(Passage to read)
____

The above-presented plot demonstrates a clear positive correlation between the number of minutes played and points scored. In other words, the longer the player participates in the game, the more points they tend to score. This suggests that playing time is one of the key factors influencing the scoring efficiency of our player.
In the plot depicting the relationship between points scored and assists given, we observe a characteristic shape of the trend line, resembling a flattened lowercase ‘m’, occurring in the range of y values from 31 to 33, corresponding to points scored.
This suggests that for the majority of cases (considering assists), the relationship between the number of assists and points scored is limited or diminishes. The concentration of y values between 31 and 33 indicates some maintenance of points scored, regardless of the number of assists. This may suggest that, for this specific analysis, the number of assists is not a key factor influencing scoring.
From the analysis of the plot, it can be observed that the 0.5 and 0.75 quantiles for away games are lower than for home games. This means that in half of the cases and in the upper quartile, the player scores fewer points when playing away. However, the 0.25 quantiles remain at the same level, suggesting that the lower quartile of scoring does not significantly differ between the two locations.
| Type | Q0.25 | Median | Q0.75 |
|---|---|---|---|
| Away | 26 | 32 | 37 |
| Home | 26 | 33 | 38 |
After conducting the calculations, it was found that the values of points scored in the 0.5, 0.75 quantiles, and median are on average one point higher in the case of away games, indicating potentially better scoring efficiency during away matches.
The analysis of three plots depicting the relationship between points scored and different shot categories (free throws, mid-range shots, and three-point shots) reveals clear, positive correlations between the number of attempted shots and points scored in each of these categories. All three plots demonstrate a strong relationship, suggesting that shooting efficiency significantly impacts team scoring.
The conclusion drawn is that all three analyzed shot categories likely have a strong impact on the final point outcome, indicating that they will be highly statistically significant variables during the construction of a predictive model.
In a situation where the number of shots from different positions is significantly diverse, this can impact the model, especially if a particular type of shot is more or less valuable in terms of scoring points in a game.
In this case, mid-range shots have a significantly higher count than other categories, and the model may tend to more accurately consider the influence of mid-range shots. However, the mere fact that one category is more numerous does not automatically mean that it will have a greater impact on the model.
On the presented plot depicting the relationship between points scored in a game and the number of offensive rebounds, interesting trends can be observed. As the number of offensive rebounds increases, we observe a slight increase in points, suggesting a positive correlation between these two variables.
When the number of rebounds is 1, a slight increase is observed, confirming the impact of even a single offensive rebound on the point outcome. Then, with 2 rebounds, a bump to around 33 points is observed, followed by a slight decrease to 32.

____

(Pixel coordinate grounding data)
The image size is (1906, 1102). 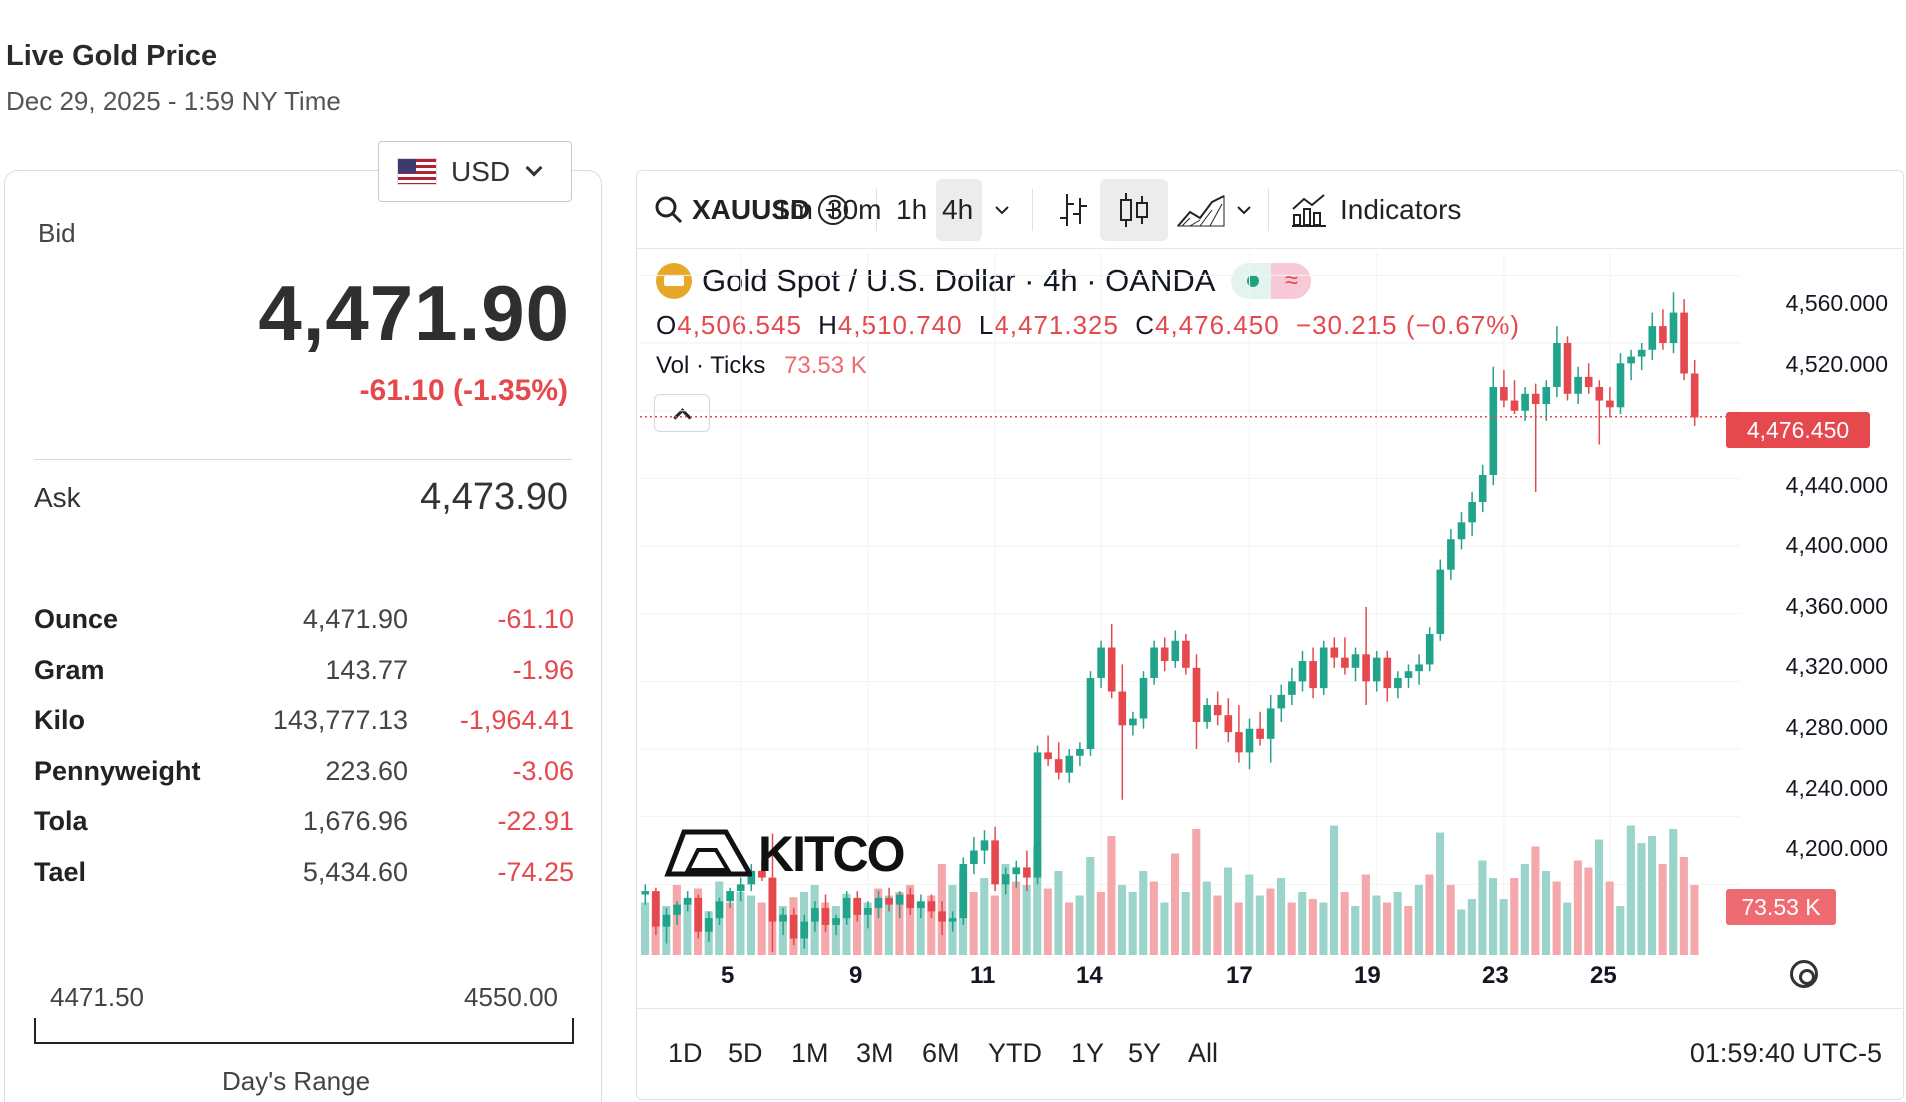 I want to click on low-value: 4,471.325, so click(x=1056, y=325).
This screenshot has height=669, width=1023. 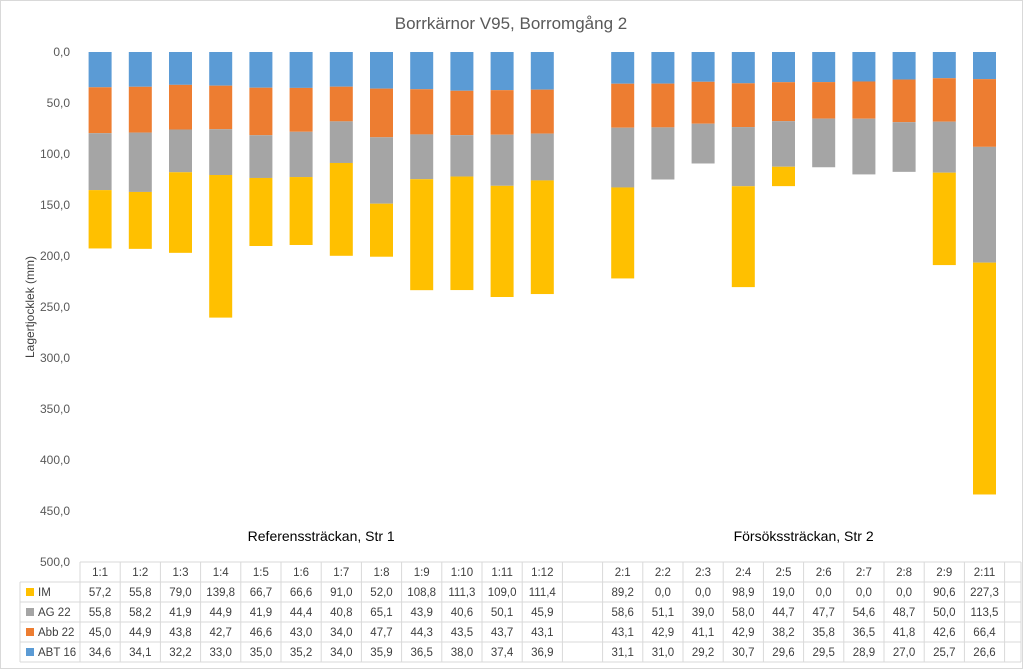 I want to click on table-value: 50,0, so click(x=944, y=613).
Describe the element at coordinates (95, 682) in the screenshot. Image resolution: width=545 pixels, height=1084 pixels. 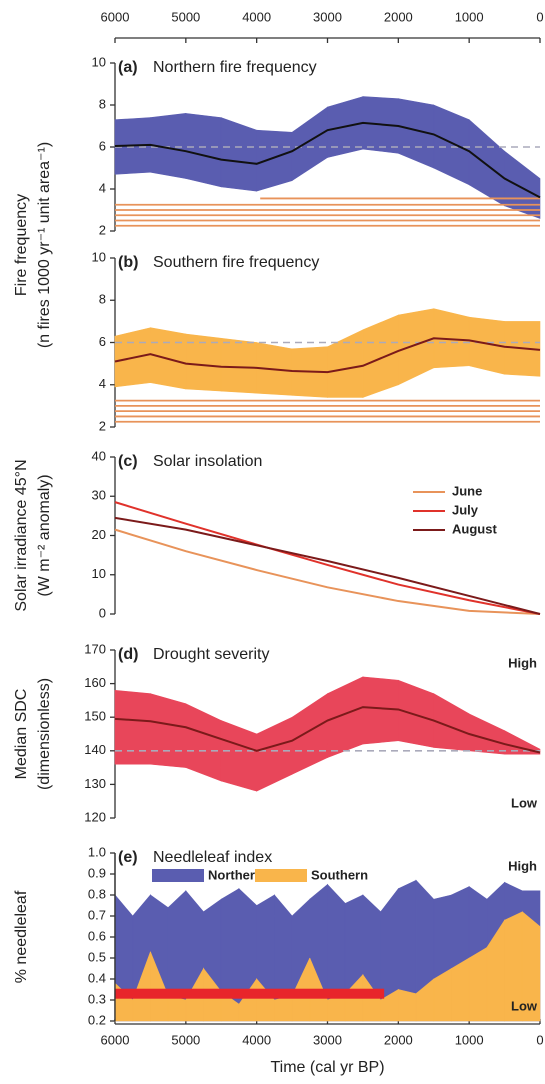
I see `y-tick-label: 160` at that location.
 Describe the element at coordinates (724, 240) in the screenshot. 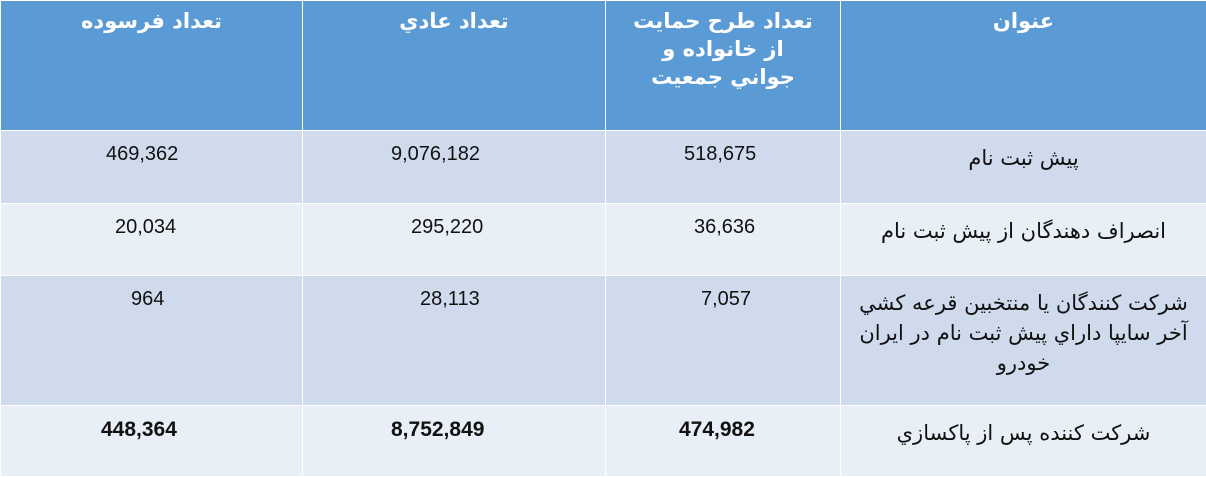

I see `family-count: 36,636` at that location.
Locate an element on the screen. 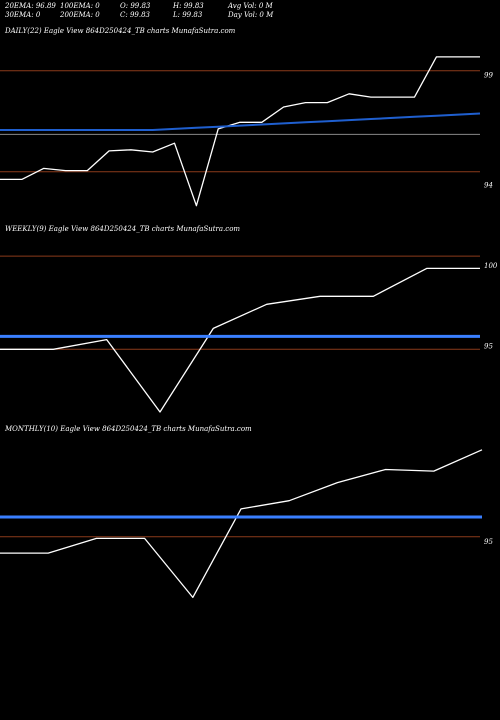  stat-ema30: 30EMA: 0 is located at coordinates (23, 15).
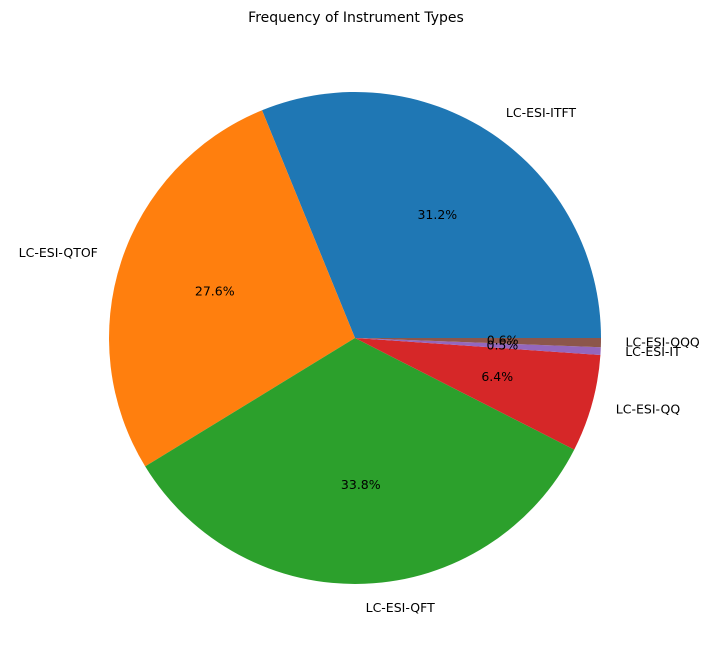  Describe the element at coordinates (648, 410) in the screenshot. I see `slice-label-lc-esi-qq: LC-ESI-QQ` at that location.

____

(Request) In the basketball scoring analysis, which shot category has a significantly higher count than the others? You won't need the entries for this.

(Solution to the problem) Mid-range shots.